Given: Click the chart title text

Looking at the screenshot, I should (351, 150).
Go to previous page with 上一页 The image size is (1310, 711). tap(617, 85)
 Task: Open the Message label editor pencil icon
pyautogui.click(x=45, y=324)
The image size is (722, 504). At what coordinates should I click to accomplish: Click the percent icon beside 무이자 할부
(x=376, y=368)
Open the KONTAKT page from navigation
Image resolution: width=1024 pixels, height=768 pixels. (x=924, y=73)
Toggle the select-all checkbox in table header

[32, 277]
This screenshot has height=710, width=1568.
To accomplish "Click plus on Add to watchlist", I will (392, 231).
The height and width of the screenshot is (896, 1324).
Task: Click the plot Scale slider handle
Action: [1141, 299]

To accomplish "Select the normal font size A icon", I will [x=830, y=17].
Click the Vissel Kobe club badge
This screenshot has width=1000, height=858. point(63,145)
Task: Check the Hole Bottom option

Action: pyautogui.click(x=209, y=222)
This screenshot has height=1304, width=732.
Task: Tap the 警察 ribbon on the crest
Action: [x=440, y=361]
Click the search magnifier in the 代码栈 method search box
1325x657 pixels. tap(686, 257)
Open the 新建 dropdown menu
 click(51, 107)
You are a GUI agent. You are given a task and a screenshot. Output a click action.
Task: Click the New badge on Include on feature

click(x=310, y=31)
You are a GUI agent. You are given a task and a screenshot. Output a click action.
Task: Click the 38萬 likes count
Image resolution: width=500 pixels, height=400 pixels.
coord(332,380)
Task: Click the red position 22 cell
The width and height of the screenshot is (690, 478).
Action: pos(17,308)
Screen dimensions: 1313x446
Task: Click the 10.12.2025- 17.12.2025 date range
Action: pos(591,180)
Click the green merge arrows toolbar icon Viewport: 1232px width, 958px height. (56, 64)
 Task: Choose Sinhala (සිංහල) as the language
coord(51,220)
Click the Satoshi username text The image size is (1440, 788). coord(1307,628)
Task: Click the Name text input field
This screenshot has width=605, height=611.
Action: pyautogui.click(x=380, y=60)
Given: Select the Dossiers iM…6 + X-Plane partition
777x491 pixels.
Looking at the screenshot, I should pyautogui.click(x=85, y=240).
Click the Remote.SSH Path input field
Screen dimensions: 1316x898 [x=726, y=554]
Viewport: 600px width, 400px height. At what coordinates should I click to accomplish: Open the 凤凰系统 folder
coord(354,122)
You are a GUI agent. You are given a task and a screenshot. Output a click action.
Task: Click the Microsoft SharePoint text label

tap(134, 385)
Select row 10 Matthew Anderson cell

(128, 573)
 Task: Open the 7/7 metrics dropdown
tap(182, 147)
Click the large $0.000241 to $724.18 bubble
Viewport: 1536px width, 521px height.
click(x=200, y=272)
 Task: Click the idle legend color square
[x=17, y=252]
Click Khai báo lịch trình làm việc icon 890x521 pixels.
•••
* [Exercise objective]
The answer must contain only the lines from the one with "Click the green" to the end of the entries above, each written out exactly.

* [Written solution]
Click the green merge arrows toolbar icon Viewport: 1232px width, 958px height. (56, 64)
 Task: Choose Sinhala (සිංහල) as the language
coord(51,220)
Click the Satoshi username text The image size is (1440, 788). coord(1307,628)
Task: Click the Name text input field
This screenshot has width=605, height=611.
Action: pyautogui.click(x=380, y=60)
Given: Select the Dossiers iM…6 + X-Plane partition
777x491 pixels.
Looking at the screenshot, I should pyautogui.click(x=85, y=240).
Click the Remote.SSH Path input field
Screen dimensions: 1316x898 [x=726, y=554]
Viewport: 600px width, 400px height. At what coordinates should I click to accomplish: Open the 凤凰系统 folder
coord(354,122)
You are a GUI agent. You are given a task and a screenshot. Output a click action.
Task: Click the Microsoft SharePoint text label

tap(134, 385)
Select row 10 Matthew Anderson cell

(128, 573)
 Task: Open the 7/7 metrics dropdown
tap(182, 147)
Click the large $0.000241 to $724.18 bubble
Viewport: 1536px width, 521px height.
click(x=200, y=272)
 Task: Click the idle legend color square
[x=17, y=252]
Click Khai báo lịch trình làm việc icon 890x521 pixels.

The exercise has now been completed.